Zie hem staan op ‘de wereldrand’ van deze kleine uithoek van ruimte en tijd van ruim 4,5 miljard jaar oud, nabij een dwergsterretje, 3500 lichtjaar buiten de kern van een middelgroot melkwegstelsel dat in 5 miljard jaar is ontstaan aan de rand van een bescheiden groepje van zulke stelsels, in een gestaag uitdijend heelal dat tenminste 13,4 miljard jaar oud moet zijn en dat miljarden van dergelijke sterrenstelsels bevat, elk met miljarden sterren die in grootte en temperatuur overeenkomen met de zon, alleen al in ons melkwegstelsel zo’n 200 miljard, met ruim 600 miljoen ‘aardse’ planeten in hun gevolg.
Hoewel deze aannamen in de tijd waarin Vroman zijn gedicht schreef aanmerkelijk lager lagen, moet voor hem tijdens de aanschouwing van de zuidelijke nachthemel het perspectief hetzelfde geweest zijn: zoveel te weten en niets te weten, zoveel te zien en niets te zien. Nacht en duisternis waar je deze even verbijsterende als verpletterende ‘schepping’ wilt doorgronden en erin naar de mogelijke ‘schepper’ van dit alles op zoek wilt gaan.

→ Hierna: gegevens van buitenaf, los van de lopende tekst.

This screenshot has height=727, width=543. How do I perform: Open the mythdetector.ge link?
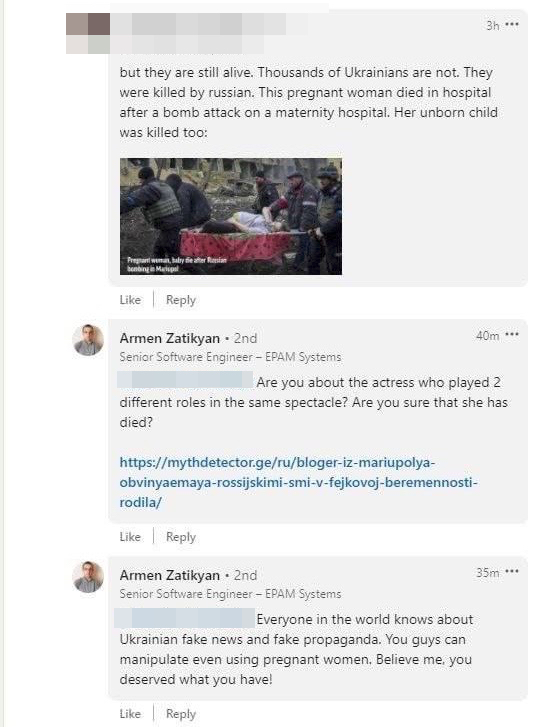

Vromans godzoeker is een ambivalent man. Hij wil door ‘denken’ tot een godsbewijs komen, maar weet tegelijkertijd dat denken alleen tekortschiet, dat hij daarvoor (de zin is ambigu!) te weinig ‘verlicht’ is en dat hij door er zich alleen verstandelijk over te buigen, en zich niet te willen ‘buigen’, dus geen gelovige te willen zijn, blind moet blijven, in feite zich zelf blindmaakt. Waarvoor hij enerzijds zelf verantwoordelijk is – hij staat dan wel op de uiterste rand van de (als plat voorgestelde?) aarde, maar durft deze uit voorzichtigheid niet los te laten -, doch wat ook God verweten kan worden, omdat die zijn goddelijke glans onzichtbaar houdt en ook anderszins bepaald spaarzaam met ‘verlichting’ omgaat, in de (drie)dubbele betekenis van het woord.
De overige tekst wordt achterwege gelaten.